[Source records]
------------------------------------------------------------------------
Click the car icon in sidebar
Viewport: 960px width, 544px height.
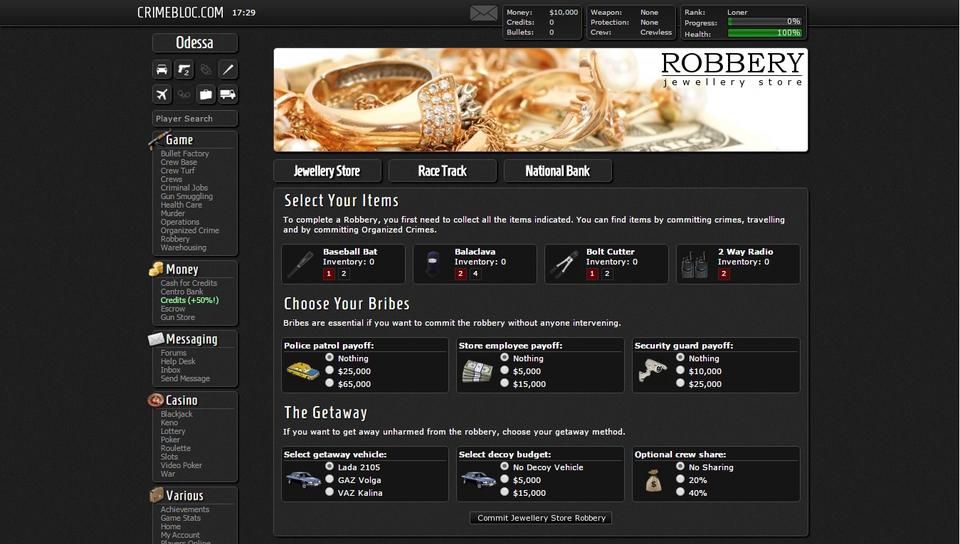[162, 70]
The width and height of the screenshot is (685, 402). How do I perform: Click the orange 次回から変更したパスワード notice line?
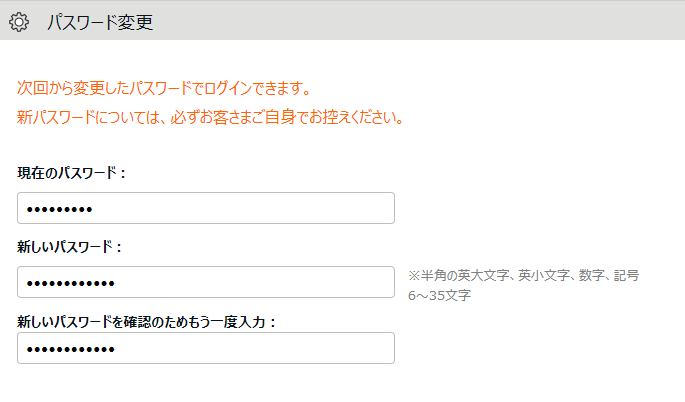tap(164, 88)
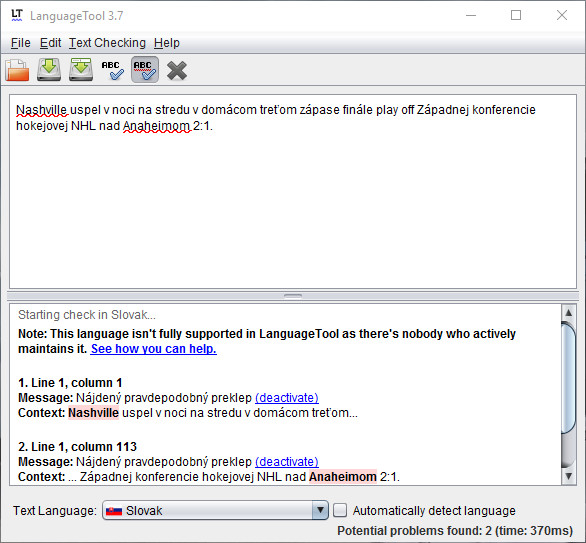
Task: Deactivate the rule for Anaheimom error
Action: point(287,462)
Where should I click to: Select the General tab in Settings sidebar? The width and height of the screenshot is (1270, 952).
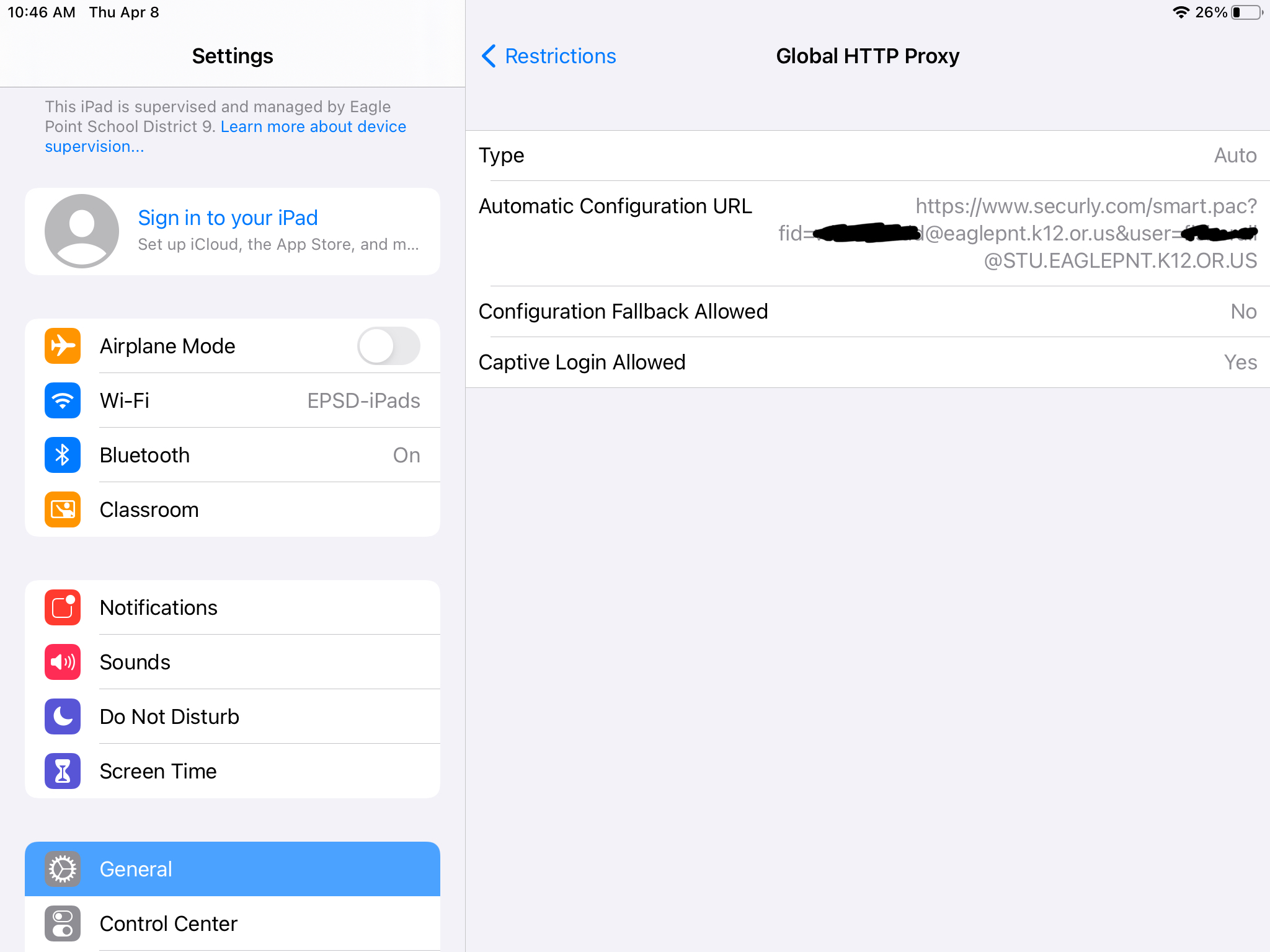pos(233,869)
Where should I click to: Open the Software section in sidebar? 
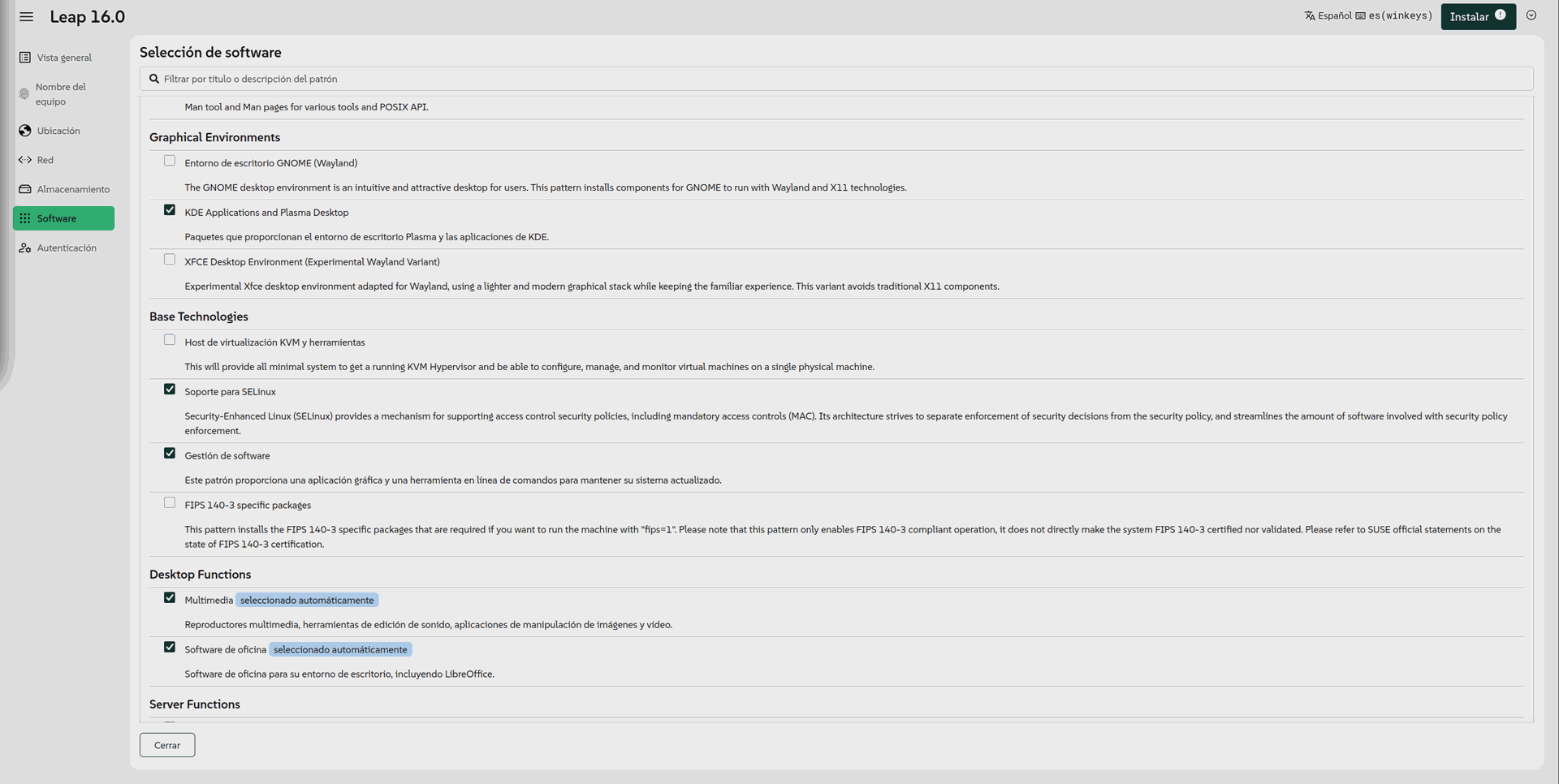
------------------------------------------------------------------------
#### Task to complete:
Transcribe all of the records above exactly; no image should appear in what you write.

#### Output of the task:
Click the car icon in sidebar
Viewport: 960px width, 544px height.
[162, 70]
The width and height of the screenshot is (685, 402). How do I perform: Click the orange 次回から変更したパスワード notice line?
tap(164, 88)
Task: Deactivate the rule for Anaheimom error
Action: point(287,462)
Where should I click to: Select the General tab in Settings sidebar? The width and height of the screenshot is (1270, 952).
pos(233,869)
Where should I click to: Open the Software section in sidebar? 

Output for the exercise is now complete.